Suisse Thérapies de conversion
Le Conseil fédéral ouvert à une réglementation nationale contre les thérapies de conversion
Le Conseil fédéral rejette les pratiques visant à modifier l'orientation sexuelle ou l'identité de genre des personnes et se dit ouvert à une réglementation unique pour toute la Suisse. Les organisations LGBTIQ+ demandent un engagement plus clair, y compris au Tessin, où aucune interdiction explicite n'existe encore.
Le Conseil fédéral a adopté un rapport sur les mesures dites "de conversion", ces pratiques qui visent à modifier l'orientation sexuelle ou l'identité de genre d'une personne lesbienne, gay, bisexuelle, trans ou queer. Le gouvernement réaffirme son opposition à ces méthodes et en condamne l'usage. Il reconnaît qu'il s'agit d'une réalité également présente en Suisse, même si des données précises sur son ampleur font défaut.

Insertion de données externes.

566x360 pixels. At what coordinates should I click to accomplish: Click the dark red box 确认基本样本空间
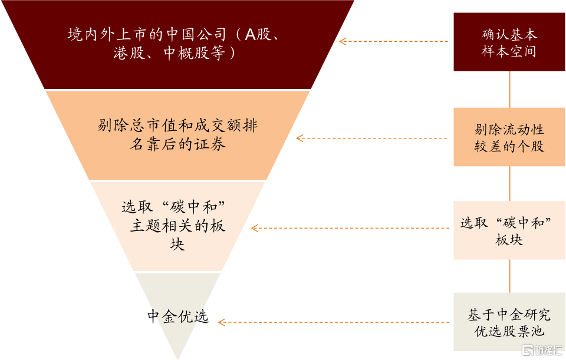pos(509,42)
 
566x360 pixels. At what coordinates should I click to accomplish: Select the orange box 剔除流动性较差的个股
pos(509,137)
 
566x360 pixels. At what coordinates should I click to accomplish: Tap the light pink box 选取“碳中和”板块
pos(509,230)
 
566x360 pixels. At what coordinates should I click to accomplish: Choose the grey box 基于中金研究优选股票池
pos(509,322)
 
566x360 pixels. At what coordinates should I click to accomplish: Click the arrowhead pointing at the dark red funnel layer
pos(343,41)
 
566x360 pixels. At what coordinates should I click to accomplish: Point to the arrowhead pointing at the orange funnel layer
pos(300,138)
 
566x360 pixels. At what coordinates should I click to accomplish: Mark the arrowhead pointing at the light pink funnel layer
pos(255,228)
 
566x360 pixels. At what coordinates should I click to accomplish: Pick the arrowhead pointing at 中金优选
pos(222,322)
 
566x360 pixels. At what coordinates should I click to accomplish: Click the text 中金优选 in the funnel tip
pos(178,317)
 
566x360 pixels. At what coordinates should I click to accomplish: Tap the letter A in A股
pos(250,35)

Ces pratiques vont de pressions verbales relativement subtiles jusqu'à de graves atteintes à l'intégrité physique. Elles peuvent survenir durant l'enfance ou l'adolescence, dans un cadre psychothérapeutique, médical, religieux ou familial. Selon le rapport, elles exposent les personnes concernées à des souffrances psychologiques, à des états d'anxiété et de dépression, ainsi qu'à une atteinte à l'estime de soi et aux relations sociales.
Le "Panel Suisse LGBTIQ+" de 2023 donne une indication sur l'ampleur du phénomène: plus de 9% des personnes lesbiennes, gays ou bisexuelles interrogées ont indiqué avoir été exposées au moins une fois à des tentatives de conversion. Cette proportion atteint environ 16% chez les personnes transgenres.
Une protection inégale selon les cantons
Le Conseil fédéral estime que le droit pénal, civil et relatif aux professions de la santé offre déjà une protection étendue. Plusieurs cantons ont toutefois introduit des mesures administratives ou pénales supplémentaires, ou lancé des projets de loi en ce sens, tandis que d'autres ne disposent d'aucune disposition spécifique. Il en résulte un niveau de protection inégal d'une région à l'autre, ce qui conduit le gouvernement à juger opportune une réglementation unique au niveau national.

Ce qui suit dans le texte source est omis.